> Short task: Reproduce each line of the following material verbatim, leaving out the pictures.

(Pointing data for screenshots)
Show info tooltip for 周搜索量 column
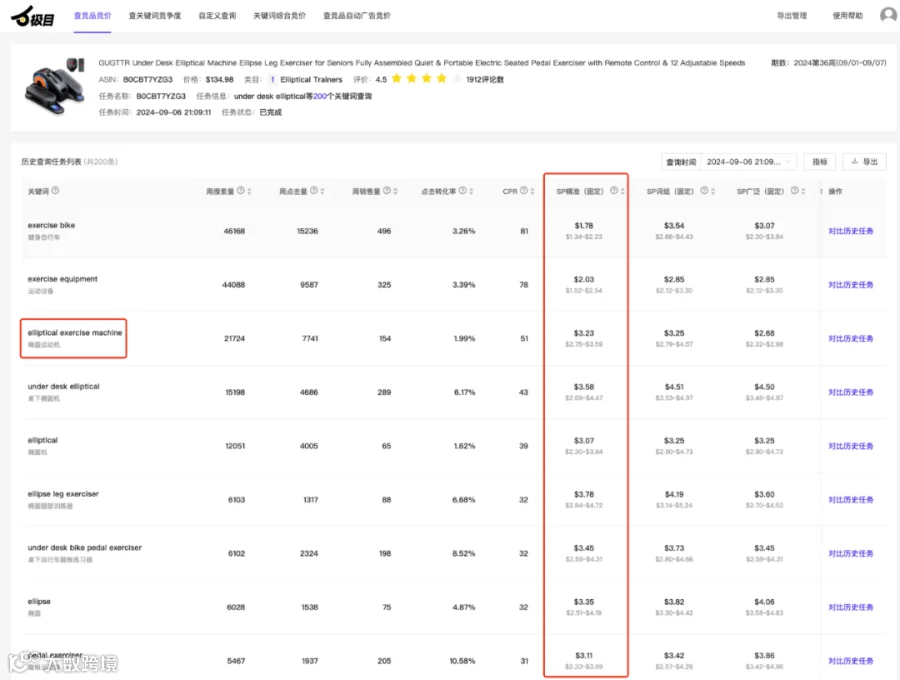This screenshot has height=680, width=900. [240, 191]
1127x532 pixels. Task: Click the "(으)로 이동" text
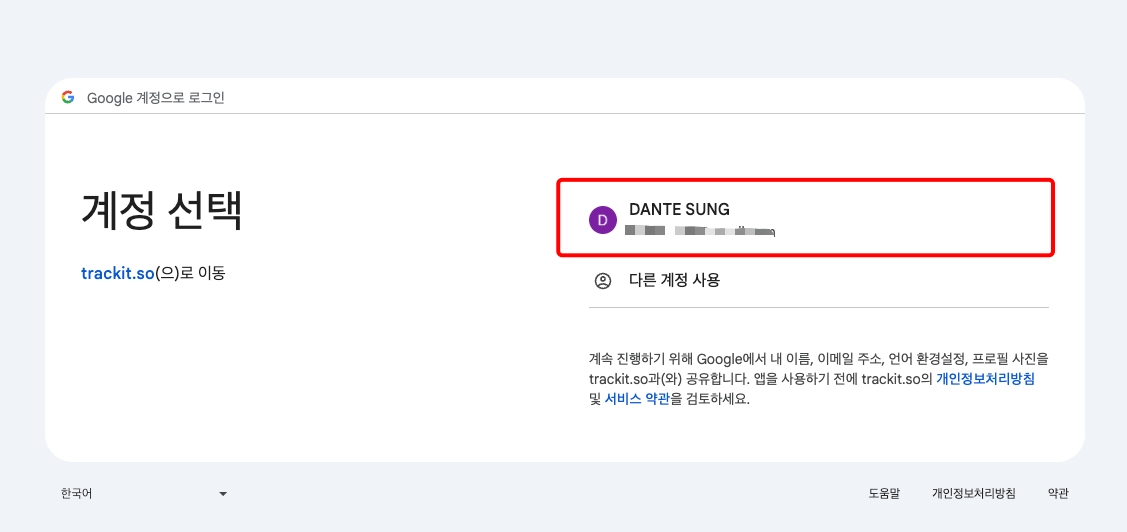[x=190, y=272]
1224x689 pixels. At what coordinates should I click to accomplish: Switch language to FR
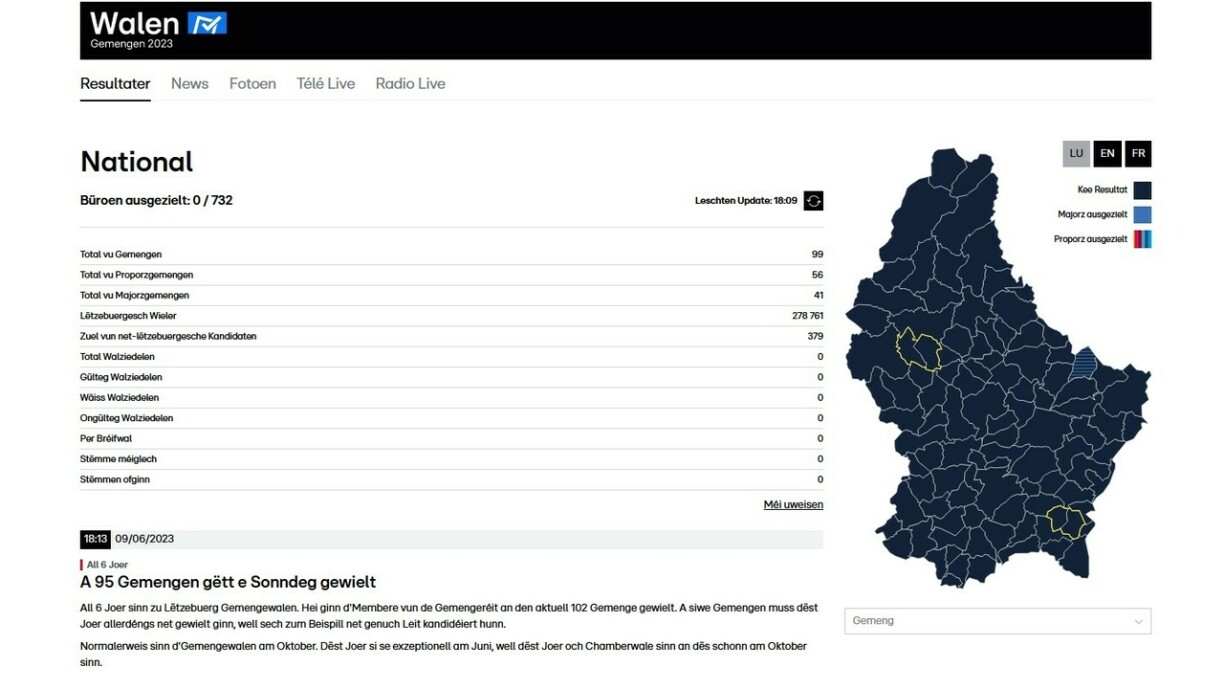point(1138,154)
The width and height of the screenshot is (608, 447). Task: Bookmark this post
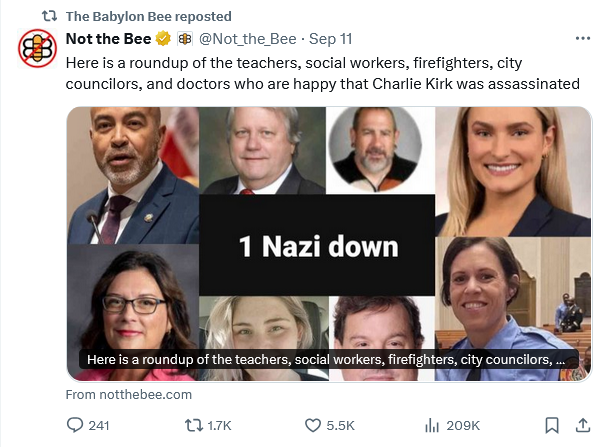coord(554,425)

> Solution:
Show info tooltip for 周搜索量 column
This screenshot has height=680, width=900. [240, 191]
1127x532 pixels. Task: Click the "(으)로 이동" text
[x=190, y=272]
1224x689 pixels. At what coordinates should I click to accomplish: Switch language to FR
point(1138,154)
The width and height of the screenshot is (608, 447). Task: Bookmark this post
coord(554,425)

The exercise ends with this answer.